Green by Iceland
A volcanic crater in North Iceland with a lake and mountains in the background. Peaceful nature in Iceland.

Myvatn, North Iceland. Photo by Ragnar Th Sigurdsson.


Iceland has a goal: Carbon-neutrality by 2040. 

To create a sustainable future and achieve the United Nations Sustainable Development Goals, we must limit global warming relative to pre-industrial levels. This is a global undertaking with global consequences where we must work together across borders. Iceland plans to lead by example and has set the ambitious goal of carbon-neutrality by 2040.

Iceland undoubtedly has an advantage. It has already phased out fossil fuels in both electricity production and house-heating, proving that a transition to renewable energy is feasible. The population has experienced first-hand the benefits of more affordable domestically sourced energy, cleaner air, and better living standards. Iceland is now ready to embark on the next steps towards a carbon-neutral society.

The effects of climate change can be seen and experienced around Iceland. The sight is perhaps most staggering when viewing receding glaciers today in contrast to their historical expanse in photographs. Some glaciers have already lost their status and are merely dead ice now. Acidification of the oceans is also of personal and financial importance to Icelanders. The country depends on—and takes great pride in— managing of its thriving fisheries sector to maintain the valuable exports.
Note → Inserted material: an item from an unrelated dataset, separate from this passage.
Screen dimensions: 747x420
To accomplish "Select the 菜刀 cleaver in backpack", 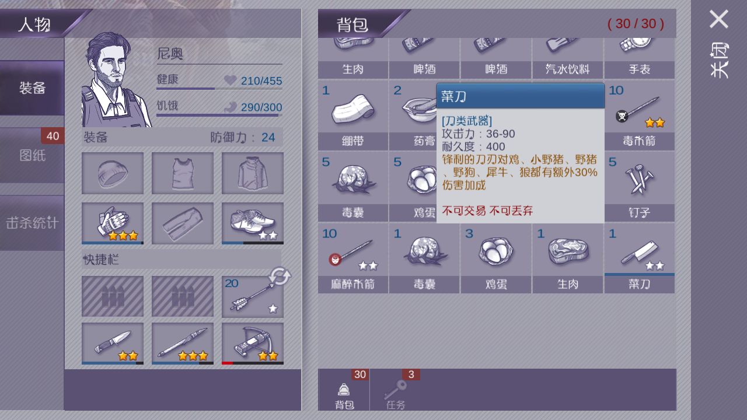I will tap(640, 258).
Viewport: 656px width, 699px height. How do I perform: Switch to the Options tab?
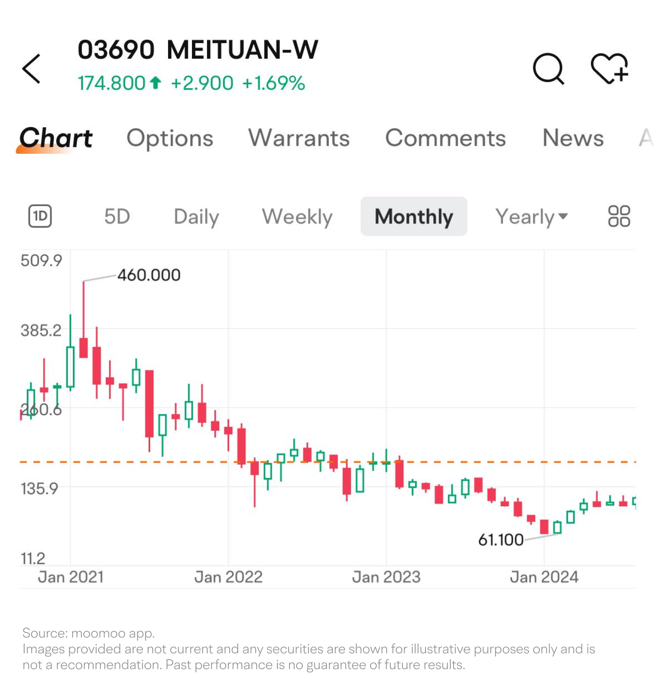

Iceland certainly faces challenges to become carbon neutral by 2040. These include transitioning to a carbon-free transportation system, implementing more efficient waste-management practices, scaling up sustainable agricultural practices, and boosting local carbon removal efforts. Progress on these fronts will create a genuinely sustainable, climate-friendly, and circular economy in Iceland.

Iceland has put forward an ambitious climate action plan in order to meet the requirements of the Paris Agreement that will result in carbon neutrality by 2040.

Iceland's National Plan

Our vision for a carbon-neutral future in 2040

A progressive, carbon-conscious society in Iceland by 2040.

A visitor to Iceland in 2040 will experience a truly sustainable way of life. First off, no fossil fuels will be part of your journey once you set foot on Icelandic soil. Iceland has relied exclusively on renewable energy for electricity production and district heating for decades, and the next energy-transition will be in the transportation sector. Continuous strides will build on Iceland’s expertise when meeting the challenge of going carbon neutral.

Icelandic industry runs on renewable energy in 2020; this will still be true in 2040.

All domestic transport in Iceland will run on locally produced alternative fuels.

The fishing sector will be powered by alternative fuels and meet its goal of a 100% yield.

Consumers will have full traceability of their meal, a carbon cost label, and carbon offset information directly from food suppliers, both in shops and restaurants.

Trees & Wetlands
By planting more trees and preserving wetlands, Iceland will provide more sanctuary for migrating and local bird species while reducing land-use carbon emissions and ensuring biodiversity.

Global companies will look to Iceland as the perfect test market to make use of local resources such as geothermal energy, clean water, and clean electricity. The Carbfix project will be significantly scaled up to decrease emissions from heavy industry worldwide.